# OPC Server mit Routing Funktion



## Pikador (28 Februar 2011)

Hallo,

ich suche einen OPC Server der über Profibus auf mehrere S7 Steuerungen routen kann. Genau sieht das so aus:

An einer S7 300 ist ein CP 343-1 lean und ein CP342-5FO. Der Profibus CP kommuniziert mit weiteren Steuerungen(S7 300). Mein PG oder HMI Gerät kommt über die CP's auf alle Steuerungen. Unsere OPC Server(INAT) aber nicht. So sind wir gezwungen an jede Steuerung die an OPC soll eine Ethernet Schnittstelle einzubauen.

Kennt vielleicht jemand einen OPC Server der so Routen kann wie mein PG mit S7 Manager.

Viele Grüße


----------



## Jochen Kühner (28 Februar 2011)

Nen OPC der das kann kenn Ich nicht, aber AGLink (http://www.deltalogic.de/content/view/21/38/) kann's oder meine erweiterte libnodave (http://siemensplctoolboxlib.codeplex.com/)


----------



## JesperMP (28 Februar 2011)

Simatic Net kann.

Das du von STEP7 auf alle S7 Statione zugreifen kann, deutet an das du hast schon ein "PC Station" oder ein "PG/PC" eingerichtet, und die verbindungen eingerichtet in NetPro.
Also, es ist sehr wenig arbeit verdunden mit OPC Verbindungen inklusiv Routing einzurichten mittels Simatic Net.


----------



## Pikador (28 Februar 2011)

Hallo,

Danke für die Hilfe!

OPC Server muss es schon sein, und zwar OPC DA. Unseres Leitsystem braucht es.
Gibt es Siemens NET OPC Servar auch zum testen?


----------



## JesperMP (28 Februar 2011)

Simatic Net ist ein OPC DA Server.


----------



## Dr. OPC (4 März 2011)

> Gibt es Siemens NET OPC Servar auch zum testen?


In Wirklichkeit ist der OPC Server sogar kostenlos (nur das S7-Protokoll, das innen drin läuft, braucht eine Lizenz z.B. IE-S7-Lean). Das nur so als Hinweis.

ABER ausprobieren kannst du das auf jeden Fall ohne, einfach SimaticNET CD installieren, in NetPro konfigurieren und fertig. Geht auch ohne Lizenz, kommt halt öfter mal einen nervige Box hoch, aber keine Funktionseinschränkung für den OPC Server oder dessen Kommunikation.


----------

Extrahierte Einträge:
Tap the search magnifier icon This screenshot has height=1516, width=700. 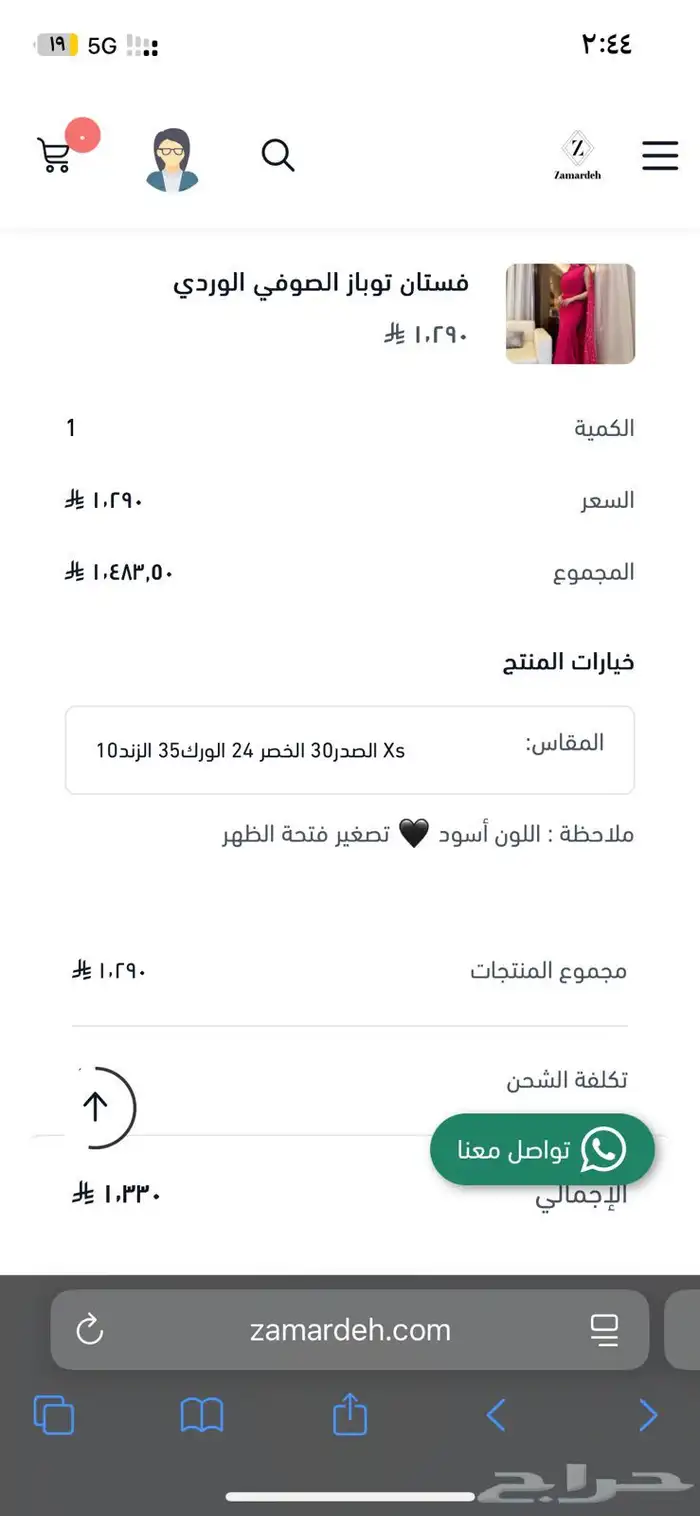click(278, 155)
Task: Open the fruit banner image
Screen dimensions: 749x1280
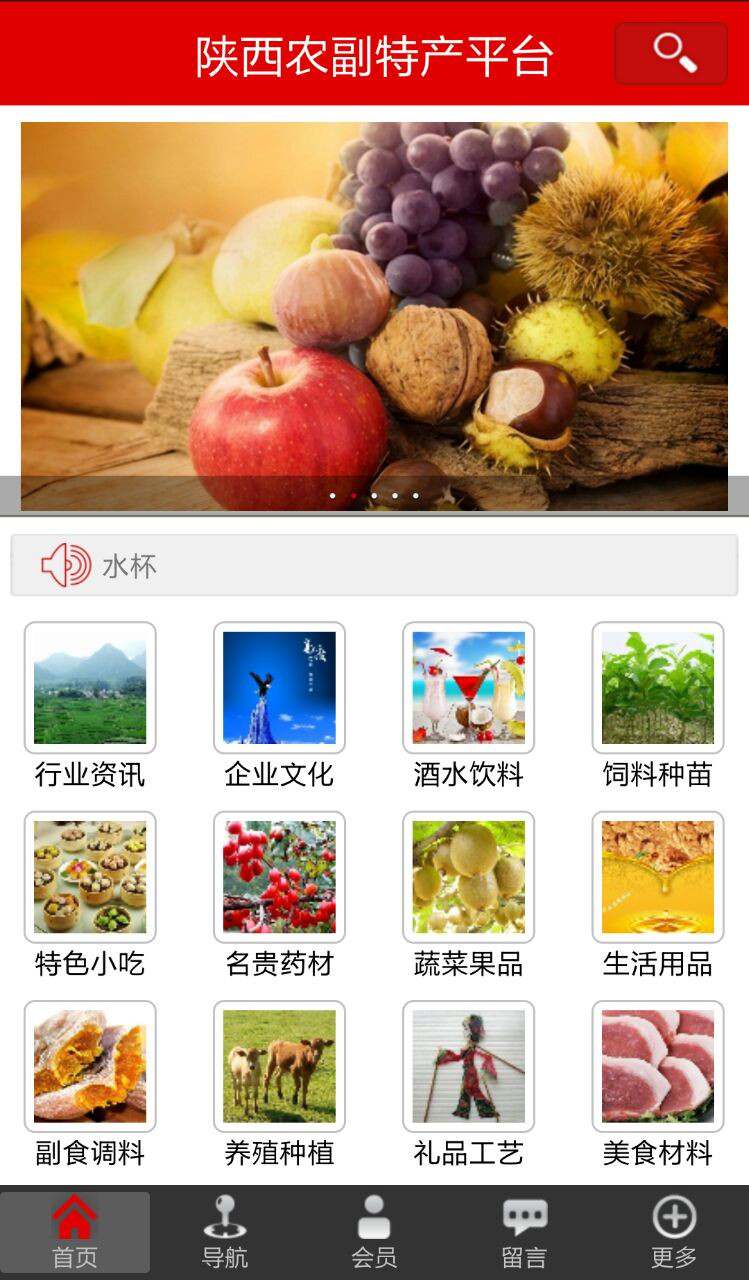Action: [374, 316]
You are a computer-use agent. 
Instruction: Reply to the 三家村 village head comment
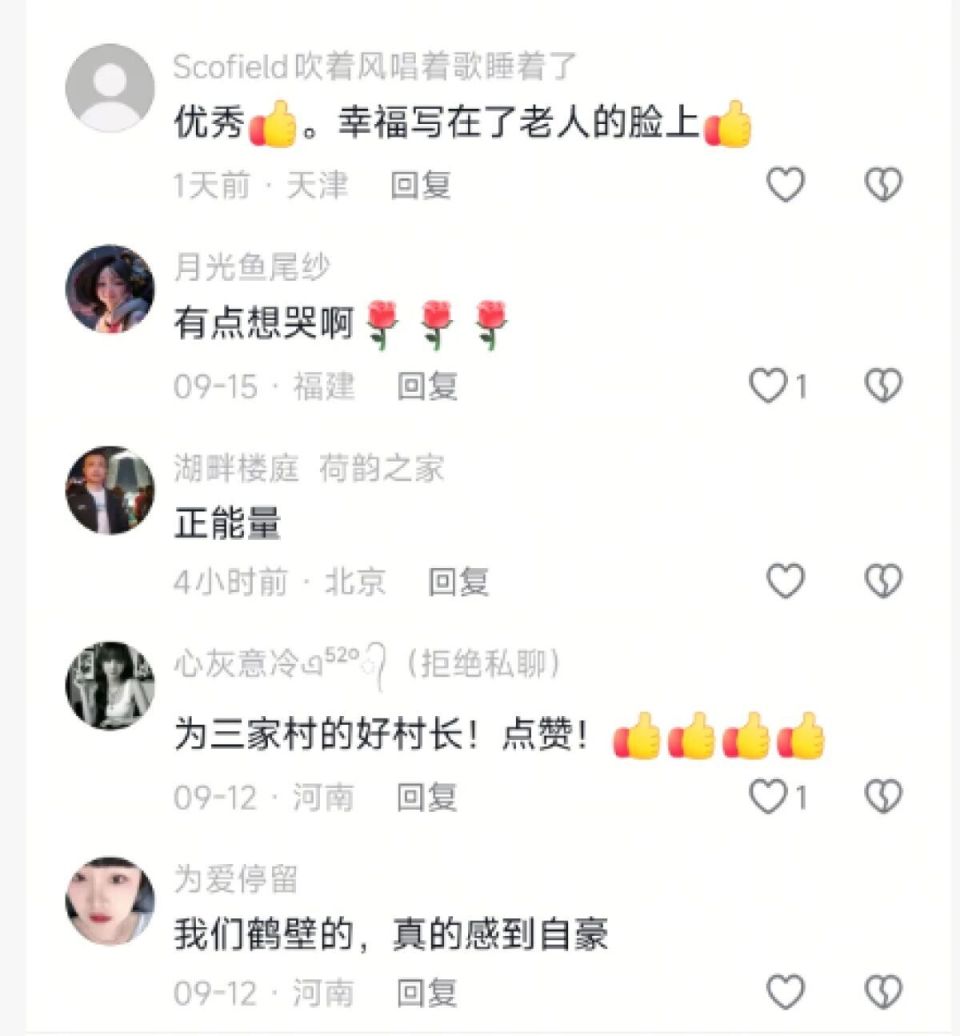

Folgendes bearbeiten:
• 1. Gib den Teil des Auszugs zum OPC-Server mit Routing wörtlich wieder, der zwischen "ich suche einen" und "Ethernet Schnittstelle einzubauen." liegt, beide Stellen eingeschlossen.
• 2. Welche Lizenz nennt der Auszug zum OPC-Server mit Routing als Beispiel für das S7-Protokoll, das im OPC-Server von Siemens läuft?

Erwartete Ergebnisse:
• 1.
ich suche einen OPC Server der über Profibus auf mehrere S7 Steuerungen routen kann. Genau sieht das so aus:

An einer S7 300 ist ein CP 343-1 lean und ein CP342-5FO. Der Profibus CP kommuniziert mit weiteren Steuerungen(S7 300). Mein PG oder HMI Gerät kommt über die CP's auf alle Steuerungen. Unsere OPC Server(INAT) aber nicht. So sind wir gezwungen an jede Steuerung die an OPC soll eine Ethernet Schnittstelle einzubauen.

• 2. Als Beispiel wird die Lizenz IE-S7-Lean genannt.